Either output the refined document OR call the exit_loop function.
""",
description="Refines the document based on critique, or calls exit_loop if critique indicates completion.",
tools=[exit_loop], # Provide the exit_loop tool
output_key=STATE_CURRENT_DOC # Overwrites state['current_document'] with the refined version
)

# STEP 2: Refinement Loop Agent
refinement_loop = LoopAgent(
name="RefinementLoop",
# Agent order is crucial: Critique first, then Refine/Exit
sub_agents=[
critic_agent_in_loop,
refiner_agent_in_loop,
],
max_iterations=5 # Limit loops
)

# STEP 3: Overall Sequential Pipeline
# For ADK tools compatibility, the root agent must be named `root_agent`
root_agent = SequentialAgent(
name="IterativeWritingPipeline",
sub_agents=[
initial_writer_agent, # Run first to create initial doc
refinement_loop # Then run the critique/refine loop
],
description="Writes an initial document and then iteratively refines it with critique using an exit tool."
)

Self-Reflection Answers

  1. Why is the max_iterations parameter a crucial safety feature for a LoopAgent? What could go wrong without it?

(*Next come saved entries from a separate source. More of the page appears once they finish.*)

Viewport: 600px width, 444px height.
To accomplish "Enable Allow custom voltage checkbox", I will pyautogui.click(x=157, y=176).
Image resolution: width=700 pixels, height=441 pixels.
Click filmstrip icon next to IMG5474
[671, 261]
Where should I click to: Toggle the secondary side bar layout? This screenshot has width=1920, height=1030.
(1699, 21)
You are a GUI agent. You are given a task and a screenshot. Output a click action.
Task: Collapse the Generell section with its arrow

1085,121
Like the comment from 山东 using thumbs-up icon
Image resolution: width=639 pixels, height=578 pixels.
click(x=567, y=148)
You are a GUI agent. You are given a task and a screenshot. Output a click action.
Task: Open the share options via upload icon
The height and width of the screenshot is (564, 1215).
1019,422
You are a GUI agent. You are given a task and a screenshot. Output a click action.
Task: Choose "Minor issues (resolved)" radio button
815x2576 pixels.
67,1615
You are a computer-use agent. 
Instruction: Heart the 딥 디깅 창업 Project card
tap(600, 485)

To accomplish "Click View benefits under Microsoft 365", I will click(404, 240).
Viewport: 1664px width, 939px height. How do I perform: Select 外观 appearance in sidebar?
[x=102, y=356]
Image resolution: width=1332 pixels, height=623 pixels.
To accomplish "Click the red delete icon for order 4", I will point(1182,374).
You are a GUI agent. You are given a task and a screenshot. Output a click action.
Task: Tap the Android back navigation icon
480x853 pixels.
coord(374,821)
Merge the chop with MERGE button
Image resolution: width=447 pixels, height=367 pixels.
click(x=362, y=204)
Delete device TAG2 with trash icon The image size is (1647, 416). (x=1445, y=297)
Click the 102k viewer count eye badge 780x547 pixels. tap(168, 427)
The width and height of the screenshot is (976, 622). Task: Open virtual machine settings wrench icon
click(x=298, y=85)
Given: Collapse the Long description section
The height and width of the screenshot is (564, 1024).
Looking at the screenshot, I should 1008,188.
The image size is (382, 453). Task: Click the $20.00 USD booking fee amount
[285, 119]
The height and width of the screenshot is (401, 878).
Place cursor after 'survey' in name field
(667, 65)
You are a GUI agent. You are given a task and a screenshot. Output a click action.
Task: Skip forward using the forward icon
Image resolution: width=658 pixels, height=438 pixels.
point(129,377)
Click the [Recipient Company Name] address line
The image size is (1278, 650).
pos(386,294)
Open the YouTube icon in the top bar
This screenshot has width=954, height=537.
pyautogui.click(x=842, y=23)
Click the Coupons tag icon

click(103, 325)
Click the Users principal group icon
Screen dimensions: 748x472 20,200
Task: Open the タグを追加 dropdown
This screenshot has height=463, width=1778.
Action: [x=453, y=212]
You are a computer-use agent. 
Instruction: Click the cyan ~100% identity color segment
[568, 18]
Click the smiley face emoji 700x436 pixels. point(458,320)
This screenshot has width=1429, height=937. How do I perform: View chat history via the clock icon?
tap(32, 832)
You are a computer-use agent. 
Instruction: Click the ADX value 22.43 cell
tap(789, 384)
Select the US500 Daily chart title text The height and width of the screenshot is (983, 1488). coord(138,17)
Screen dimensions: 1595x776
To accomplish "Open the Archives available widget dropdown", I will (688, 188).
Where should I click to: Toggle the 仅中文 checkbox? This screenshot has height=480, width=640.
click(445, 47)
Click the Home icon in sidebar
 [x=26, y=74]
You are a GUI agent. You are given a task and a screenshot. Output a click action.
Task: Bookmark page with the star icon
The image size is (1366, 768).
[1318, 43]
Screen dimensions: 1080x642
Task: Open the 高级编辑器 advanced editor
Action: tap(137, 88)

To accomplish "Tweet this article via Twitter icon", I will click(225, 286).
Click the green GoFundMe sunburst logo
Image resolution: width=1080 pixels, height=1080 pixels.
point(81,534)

    • Answer: LLMs are non-deterministic. It is possible for the critic and refiner to get stuck in an endless cycle where the critic is never satisfied ("infinite loop"). Without max_iterations, the agent would run forever, consuming API credits and time, until the system crashed or timed out. The max_iterations parameter guarantees that the loop will eventually stop, even if the logical exit condition is never met.
  2. In our "Critic -> Refiner" pattern, the refiner agent overwrites the current_essay in the state on each iteration. Why is this overwriting behavior essential for the loop to work correctly?

    • Answer: The goal is iterative improvement. Each time the loop runs, we want the agents to work on the latest, best version of the essay, not the original draft. By overwriting current_essay (or current_document), the Refiner ensures that in the next iteration, the Critic will evaluate the revised version. If we didn't overwrite it, the Critic would just critique the same original draft over and over again.
  3. Can you think of another problem, besides writing an essay, that could be solved effectively using a LoopAgent with a "Critic -> Refiner" pattern?

    • Answer:
      • Code Generation: Writer generates code -> Critic runs tests/linters -> Refiner fixes errors -> Loop until tests pass.
      • Translation: Writer translates text -> Critic checks for nuance/accuracy -> Refiner adjusts phrasing.
      • Plan Generation: Planner proposes a schedule -> Critic checks for conflicts -> Refiner adjusts times.